Please give back only the lines below from the one containing "Image resolution: width=950" to the one containing "Enable the Show", each repeated word for word, both ends included.

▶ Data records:
········

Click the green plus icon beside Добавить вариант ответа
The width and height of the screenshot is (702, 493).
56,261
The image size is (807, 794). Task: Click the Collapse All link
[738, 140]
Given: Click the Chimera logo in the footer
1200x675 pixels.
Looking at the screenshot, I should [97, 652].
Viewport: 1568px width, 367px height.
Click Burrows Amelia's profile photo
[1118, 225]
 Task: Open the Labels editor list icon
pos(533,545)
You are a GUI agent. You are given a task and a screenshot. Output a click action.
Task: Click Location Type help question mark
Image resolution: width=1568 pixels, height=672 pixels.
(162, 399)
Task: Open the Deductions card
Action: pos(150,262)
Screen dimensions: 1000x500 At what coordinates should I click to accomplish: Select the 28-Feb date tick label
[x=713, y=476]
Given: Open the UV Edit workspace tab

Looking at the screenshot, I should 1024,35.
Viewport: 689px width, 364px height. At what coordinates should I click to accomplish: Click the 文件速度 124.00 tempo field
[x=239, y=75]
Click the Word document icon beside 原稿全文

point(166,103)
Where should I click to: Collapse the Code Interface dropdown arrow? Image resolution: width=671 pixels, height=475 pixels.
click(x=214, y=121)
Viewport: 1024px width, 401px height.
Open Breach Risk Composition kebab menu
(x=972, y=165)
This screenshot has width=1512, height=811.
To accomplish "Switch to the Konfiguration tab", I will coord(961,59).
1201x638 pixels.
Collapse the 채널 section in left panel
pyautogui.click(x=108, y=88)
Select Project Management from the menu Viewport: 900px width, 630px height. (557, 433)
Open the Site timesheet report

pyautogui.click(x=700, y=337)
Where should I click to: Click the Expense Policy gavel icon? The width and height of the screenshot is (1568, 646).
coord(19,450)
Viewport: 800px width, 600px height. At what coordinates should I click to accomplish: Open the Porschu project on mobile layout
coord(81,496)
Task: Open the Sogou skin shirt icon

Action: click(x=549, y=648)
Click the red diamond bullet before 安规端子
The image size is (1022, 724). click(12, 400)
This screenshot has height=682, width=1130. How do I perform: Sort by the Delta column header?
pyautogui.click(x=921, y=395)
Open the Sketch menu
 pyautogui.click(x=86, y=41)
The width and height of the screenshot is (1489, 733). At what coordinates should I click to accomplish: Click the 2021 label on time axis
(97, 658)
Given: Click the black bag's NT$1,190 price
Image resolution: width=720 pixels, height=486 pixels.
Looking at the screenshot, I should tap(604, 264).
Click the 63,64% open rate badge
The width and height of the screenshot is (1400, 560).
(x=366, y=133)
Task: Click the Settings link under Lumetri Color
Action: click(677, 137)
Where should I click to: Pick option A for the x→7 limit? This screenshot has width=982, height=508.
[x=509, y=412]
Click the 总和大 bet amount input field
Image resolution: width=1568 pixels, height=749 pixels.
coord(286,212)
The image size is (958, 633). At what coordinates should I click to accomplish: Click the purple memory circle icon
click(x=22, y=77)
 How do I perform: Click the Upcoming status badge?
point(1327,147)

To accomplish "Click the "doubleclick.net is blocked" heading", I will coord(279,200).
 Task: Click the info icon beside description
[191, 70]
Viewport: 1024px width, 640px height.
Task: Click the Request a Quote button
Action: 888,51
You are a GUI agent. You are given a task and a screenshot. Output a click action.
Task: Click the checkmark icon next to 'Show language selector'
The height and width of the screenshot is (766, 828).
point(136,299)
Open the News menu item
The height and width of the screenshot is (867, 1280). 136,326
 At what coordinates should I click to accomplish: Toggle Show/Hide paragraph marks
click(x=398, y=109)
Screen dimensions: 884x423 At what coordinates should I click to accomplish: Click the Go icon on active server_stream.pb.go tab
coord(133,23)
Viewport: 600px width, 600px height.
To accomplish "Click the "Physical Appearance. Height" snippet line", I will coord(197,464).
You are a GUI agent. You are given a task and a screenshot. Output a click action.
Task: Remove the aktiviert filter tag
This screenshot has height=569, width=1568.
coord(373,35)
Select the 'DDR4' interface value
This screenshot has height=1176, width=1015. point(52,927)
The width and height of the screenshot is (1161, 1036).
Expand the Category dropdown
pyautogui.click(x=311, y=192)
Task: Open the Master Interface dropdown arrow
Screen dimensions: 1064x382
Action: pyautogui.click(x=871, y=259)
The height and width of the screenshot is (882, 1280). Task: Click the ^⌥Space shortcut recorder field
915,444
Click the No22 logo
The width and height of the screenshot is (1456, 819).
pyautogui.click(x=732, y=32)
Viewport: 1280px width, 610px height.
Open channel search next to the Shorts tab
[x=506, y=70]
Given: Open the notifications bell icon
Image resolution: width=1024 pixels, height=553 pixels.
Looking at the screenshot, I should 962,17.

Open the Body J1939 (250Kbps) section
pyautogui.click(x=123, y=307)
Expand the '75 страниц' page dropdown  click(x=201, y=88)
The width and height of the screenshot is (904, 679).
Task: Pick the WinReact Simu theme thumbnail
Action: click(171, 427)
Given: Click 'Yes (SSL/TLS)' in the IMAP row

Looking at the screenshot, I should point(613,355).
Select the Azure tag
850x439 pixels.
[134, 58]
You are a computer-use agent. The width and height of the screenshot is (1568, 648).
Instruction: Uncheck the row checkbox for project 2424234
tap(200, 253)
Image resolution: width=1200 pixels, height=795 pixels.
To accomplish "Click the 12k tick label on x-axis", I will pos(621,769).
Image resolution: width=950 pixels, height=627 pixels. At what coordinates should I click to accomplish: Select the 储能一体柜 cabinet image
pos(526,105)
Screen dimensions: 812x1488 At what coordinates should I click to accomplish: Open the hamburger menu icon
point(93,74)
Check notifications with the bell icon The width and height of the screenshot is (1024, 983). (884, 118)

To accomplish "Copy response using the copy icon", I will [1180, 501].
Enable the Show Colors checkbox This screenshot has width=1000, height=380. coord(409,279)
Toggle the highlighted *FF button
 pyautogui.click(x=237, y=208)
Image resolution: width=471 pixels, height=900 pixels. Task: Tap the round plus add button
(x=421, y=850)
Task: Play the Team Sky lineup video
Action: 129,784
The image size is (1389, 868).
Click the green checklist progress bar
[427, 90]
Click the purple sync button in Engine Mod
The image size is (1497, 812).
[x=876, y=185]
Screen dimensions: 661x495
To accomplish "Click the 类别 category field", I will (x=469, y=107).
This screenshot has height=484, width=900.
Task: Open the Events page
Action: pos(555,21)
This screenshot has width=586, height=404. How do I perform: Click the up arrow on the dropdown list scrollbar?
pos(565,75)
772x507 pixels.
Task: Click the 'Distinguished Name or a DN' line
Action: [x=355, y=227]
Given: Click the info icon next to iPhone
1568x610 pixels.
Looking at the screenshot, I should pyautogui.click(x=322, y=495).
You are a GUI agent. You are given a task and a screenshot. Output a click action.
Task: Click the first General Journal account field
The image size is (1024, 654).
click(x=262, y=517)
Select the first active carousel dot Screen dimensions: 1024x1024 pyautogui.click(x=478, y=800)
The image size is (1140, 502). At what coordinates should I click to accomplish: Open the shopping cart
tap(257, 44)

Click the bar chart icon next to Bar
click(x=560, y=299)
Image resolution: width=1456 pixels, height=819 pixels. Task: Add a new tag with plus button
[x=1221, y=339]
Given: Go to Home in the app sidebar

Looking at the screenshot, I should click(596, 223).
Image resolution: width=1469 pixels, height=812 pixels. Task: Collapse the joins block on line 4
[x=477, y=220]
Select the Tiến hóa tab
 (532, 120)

········

▶ RESPONSE:
Image resolution: width=950 pixels, height=627 pixels. At what coordinates should I click to accomplish: Select the 储能一体柜 cabinet image
pos(526,105)
Screen dimensions: 812x1488 At what coordinates should I click to accomplish: Open the hamburger menu icon
point(93,74)
Check notifications with the bell icon The width and height of the screenshot is (1024, 983). (884, 118)

To accomplish "Copy response using the copy icon", I will [1180, 501].
Enable the Show Colors checkbox This screenshot has width=1000, height=380. coord(409,279)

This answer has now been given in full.